» **Try it**: What you return should match the material below line for line, except that no image appears in it.

» **Dataset records**:
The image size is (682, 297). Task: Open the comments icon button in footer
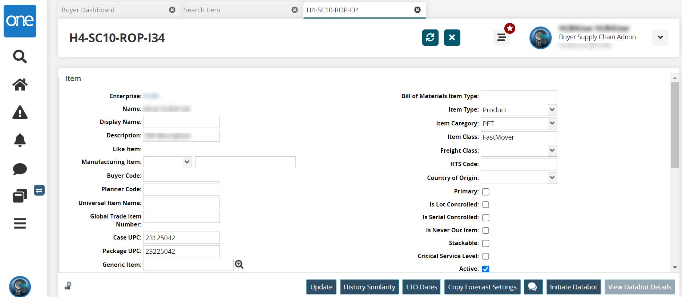[532, 287]
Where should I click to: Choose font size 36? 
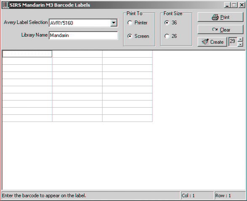167,23
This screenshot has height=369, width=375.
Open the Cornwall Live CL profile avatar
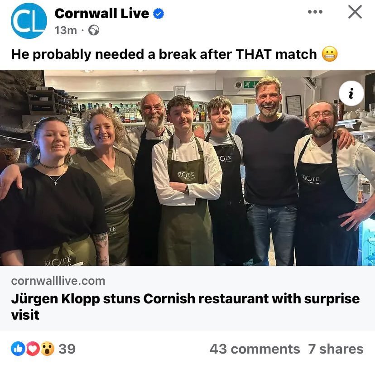pyautogui.click(x=29, y=21)
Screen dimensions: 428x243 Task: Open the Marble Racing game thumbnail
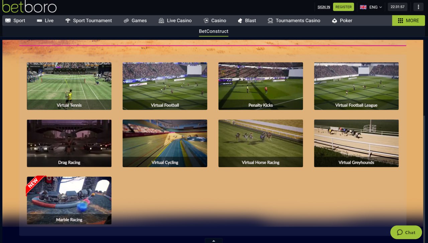click(69, 200)
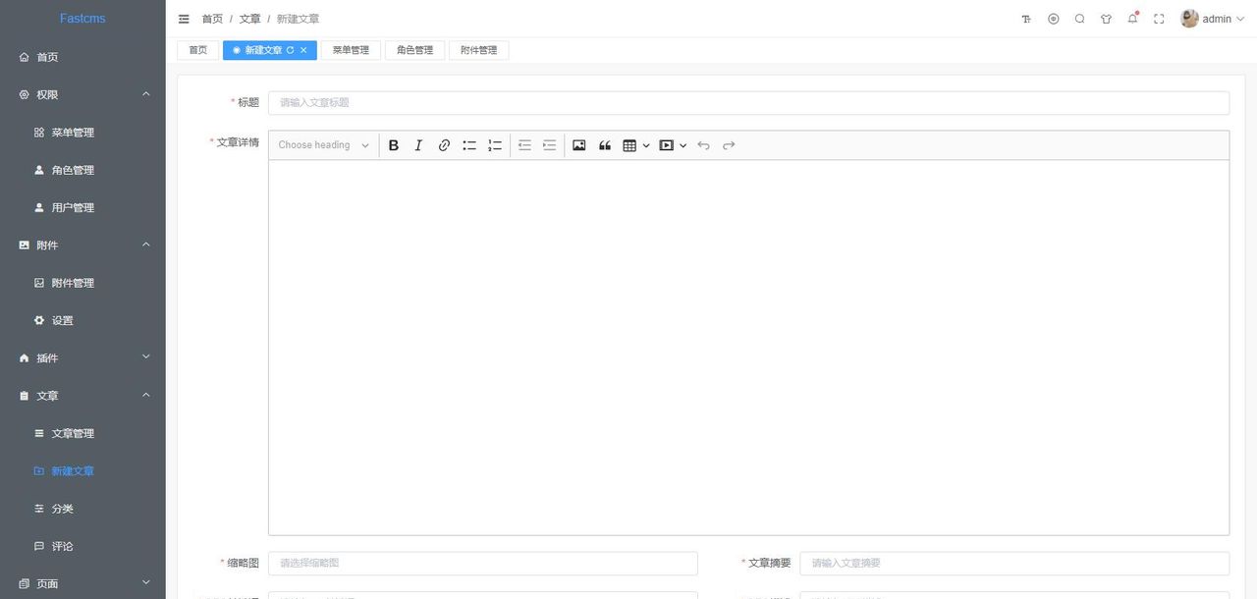This screenshot has width=1257, height=599.
Task: Undo the last editor action
Action: click(x=703, y=144)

» **Expected answer**:
The image size is (682, 297). Task: Open the comments icon button in footer
[532, 287]
Where should I click to: Choose font size 36? 
167,23
This screenshot has height=369, width=375.
Open the Cornwall Live CL profile avatar
pyautogui.click(x=29, y=21)
Screen dimensions: 428x243 Task: Open the Marble Racing game thumbnail
click(69, 200)
This screenshot has width=1257, height=599.
Task: Undo the last editor action
Action: click(x=703, y=144)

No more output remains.